[START OF Passage provided]
Each Western power (at least,
the ones in Europe) has a far-right political party which will fight tooth and
nail, by fair means and foul, to gain ascendency in the national politics.
Here in Spain, it’s Vox
(there are a few others, but currently of no interest). The party today has 33 deputies
in the Spanish parliament making it the third largest group. These include
their po-faced spokesperson Pepa Millán and the nephew of the disgraced conservative
politician Rodrigo Rato, the oddly inept José María Figaredo (known as Frigodedo
by his detractors).
Vox began in 2013, when its
leader Santiago
Abascal dropped his membership in the Partido Popular to start a fresh
far-right party. Santi (as he is called by his supporters) is a
handsome-looking fellow, and instead of sporting a wild hair-style, like Donald
Trump, Boris Johnson or Geert Wilders, he is well-groomed, has a short beard,
and – when the cameras are willing – he might jump on a horse in a manly sort
of way. In short, he’s more of a Putin than a clown.
All of the original founders
of Vox have since
squabbled with Abascal and have left politics – as Iván
Espinosa de los Monteros, Macarena Olona, Rocio Monasterio,
Víctor Sánchez del Real, Juan Luis Steegman… and now (hanging by his fingertips),
Javier Ortega Smith
– the Vox spokesperson in the Madrid City Hall, best remembered for swimming
into Gibraltar in 2016 and raising – briefly – a Spanish flag on the rock there.
[END OF Passage provided]
[START OF Given information]
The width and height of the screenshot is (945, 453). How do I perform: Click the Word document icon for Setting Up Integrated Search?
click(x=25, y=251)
[END OF Given information]
[START OF Given information]
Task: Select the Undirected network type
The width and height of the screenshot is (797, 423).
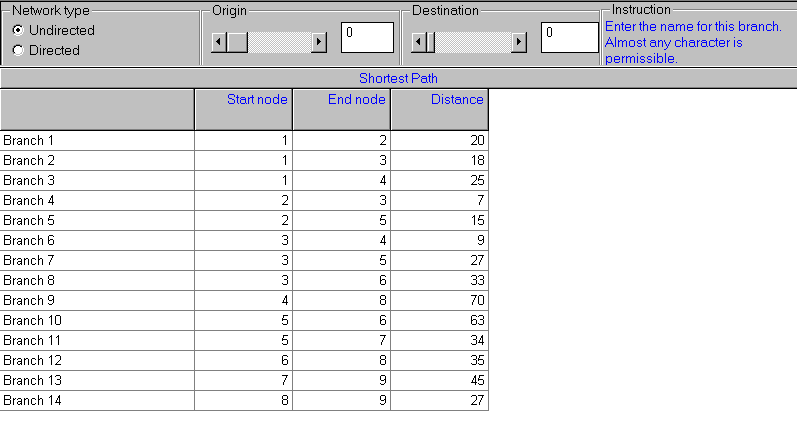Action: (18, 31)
[END OF Given information]
Given instruction 1: Decide whether each statement agrees with the passage on Vox, answering yes or no and quoting the deciding words of the passage: (a) Vox holds 33 seats in the Spanish parliament, which makes it the third largest group there; (b) Santiago Abascal founded Vox in 2013 after leaving the Partido Popular; (c) Javier Ortega Smith swam into Gibraltar in 2018.
Given instruction 2: In the records, begin at the line that has "The width and height of the screenshot is (945, 453)." and stop after the line that has "click(x=25, y=251)". Write out only those lines again, substituting "PDF" for "Word document" and leaving everything else unchanged.

Expected answer 1:
(a) Yes: "The party today has 33 deputies in the Spanish parliament making it the third largest group."
(b) Yes: "Vox began in 2013, when its leader Santiago Abascal dropped his membership in the Partido Popular to start a fresh far-right party."
(c) No: "best remembered for swimming into Gibraltar in 2016"

Expected answer 2:
The width and height of the screenshot is (945, 453). How do I perform: Click the PDF icon for Setting Up Integrated Search?
click(x=25, y=251)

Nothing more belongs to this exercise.